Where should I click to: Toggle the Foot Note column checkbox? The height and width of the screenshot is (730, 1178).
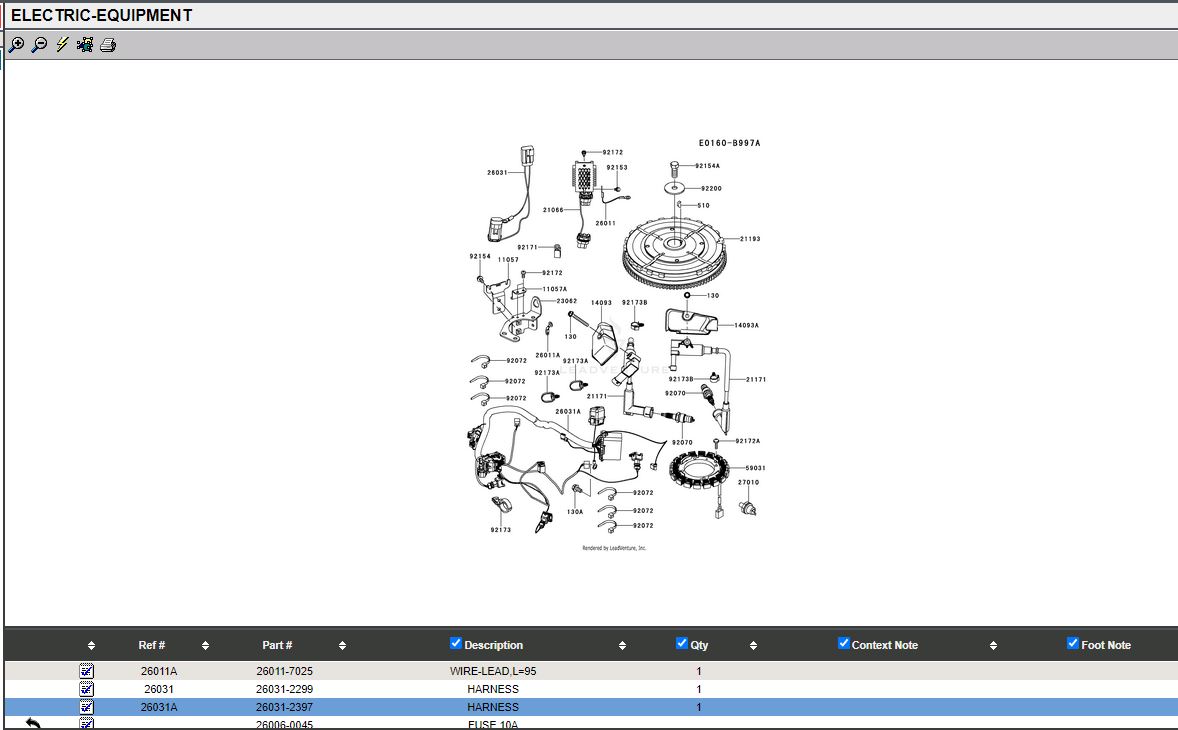coord(1073,643)
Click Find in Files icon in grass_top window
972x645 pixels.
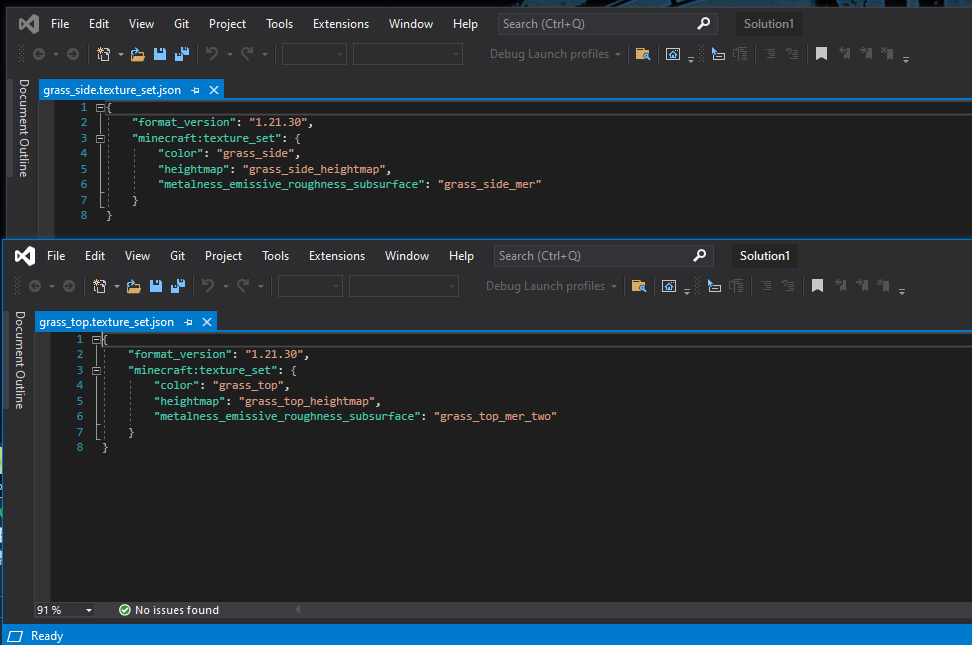[638, 286]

• To do: With the pictures omitted, the entries are to be transcribed in full, exactly as they appear.

• Exercise solution:
Where should I click to: Toggle the Foot Note column checkbox? The height and width of the screenshot is (730, 1178).
coord(1073,643)
Click Find in Files icon in grass_top window
972x645 pixels.
[638, 286]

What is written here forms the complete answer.